WORKING DATA: Begin
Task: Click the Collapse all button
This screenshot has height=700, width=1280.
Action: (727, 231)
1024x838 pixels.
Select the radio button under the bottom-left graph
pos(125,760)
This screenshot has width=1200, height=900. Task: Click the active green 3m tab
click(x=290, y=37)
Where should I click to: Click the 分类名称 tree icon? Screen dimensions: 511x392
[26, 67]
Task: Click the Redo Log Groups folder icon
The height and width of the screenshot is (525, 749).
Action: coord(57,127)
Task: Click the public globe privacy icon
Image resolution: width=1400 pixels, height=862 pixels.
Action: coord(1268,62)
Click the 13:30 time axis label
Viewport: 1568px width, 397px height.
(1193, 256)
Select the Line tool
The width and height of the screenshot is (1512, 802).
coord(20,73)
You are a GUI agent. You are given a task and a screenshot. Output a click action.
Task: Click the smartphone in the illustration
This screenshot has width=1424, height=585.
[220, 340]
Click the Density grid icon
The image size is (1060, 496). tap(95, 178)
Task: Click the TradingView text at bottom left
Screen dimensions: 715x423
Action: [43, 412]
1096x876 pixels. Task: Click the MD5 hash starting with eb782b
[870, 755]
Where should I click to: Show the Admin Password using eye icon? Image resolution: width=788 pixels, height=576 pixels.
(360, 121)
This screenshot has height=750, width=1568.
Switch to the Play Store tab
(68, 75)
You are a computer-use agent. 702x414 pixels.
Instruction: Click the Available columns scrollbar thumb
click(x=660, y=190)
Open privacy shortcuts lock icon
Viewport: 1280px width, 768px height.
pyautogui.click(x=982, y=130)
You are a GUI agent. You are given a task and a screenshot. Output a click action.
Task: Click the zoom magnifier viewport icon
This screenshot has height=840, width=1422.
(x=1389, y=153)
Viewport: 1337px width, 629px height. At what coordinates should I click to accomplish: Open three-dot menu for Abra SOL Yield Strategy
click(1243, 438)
WORKING DATA: End
Copy out the whole listing above, leaving each line exactly as it stands.

* [TASK OUTPUT]:
Task: Click the Collapse all button
This screenshot has height=700, width=1280.
Action: (727, 231)
1024x838 pixels.
Select the radio button under the bottom-left graph
pos(125,760)
This screenshot has width=1200, height=900. Task: Click the active green 3m tab
click(x=290, y=37)
Where should I click to: Click the 分类名称 tree icon? Screen dimensions: 511x392
[26, 67]
Task: Click the Redo Log Groups folder icon
The height and width of the screenshot is (525, 749).
Action: coord(57,127)
Task: Click the public globe privacy icon
Image resolution: width=1400 pixels, height=862 pixels.
Action: coord(1268,62)
Click the 13:30 time axis label
Viewport: 1568px width, 397px height.
(1193, 256)
Select the Line tool
The width and height of the screenshot is (1512, 802).
coord(20,73)
You are a GUI agent. You are given a task and a screenshot. Output a click action.
Task: Click the smartphone in the illustration
This screenshot has width=1424, height=585.
[220, 340]
Click the Density grid icon
The image size is (1060, 496). tap(95, 178)
Task: Click the TradingView text at bottom left
Screen dimensions: 715x423
Action: [43, 412]
1096x876 pixels. Task: Click the MD5 hash starting with eb782b
[870, 755]
Where should I click to: Show the Admin Password using eye icon? Image resolution: width=788 pixels, height=576 pixels.
(360, 121)
This screenshot has height=750, width=1568.
Switch to the Play Store tab
(68, 75)
You are a computer-use agent. 702x414 pixels.
Instruction: Click the Available columns scrollbar thumb
click(x=660, y=190)
Open privacy shortcuts lock icon
Viewport: 1280px width, 768px height.
pyautogui.click(x=982, y=130)
You are a GUI agent. You are given a task and a screenshot. Output a click action.
Task: Click the zoom magnifier viewport icon
This screenshot has height=840, width=1422.
(x=1389, y=153)
Viewport: 1337px width, 629px height. At what coordinates should I click to accomplish: Open three-dot menu for Abra SOL Yield Strategy
click(1243, 438)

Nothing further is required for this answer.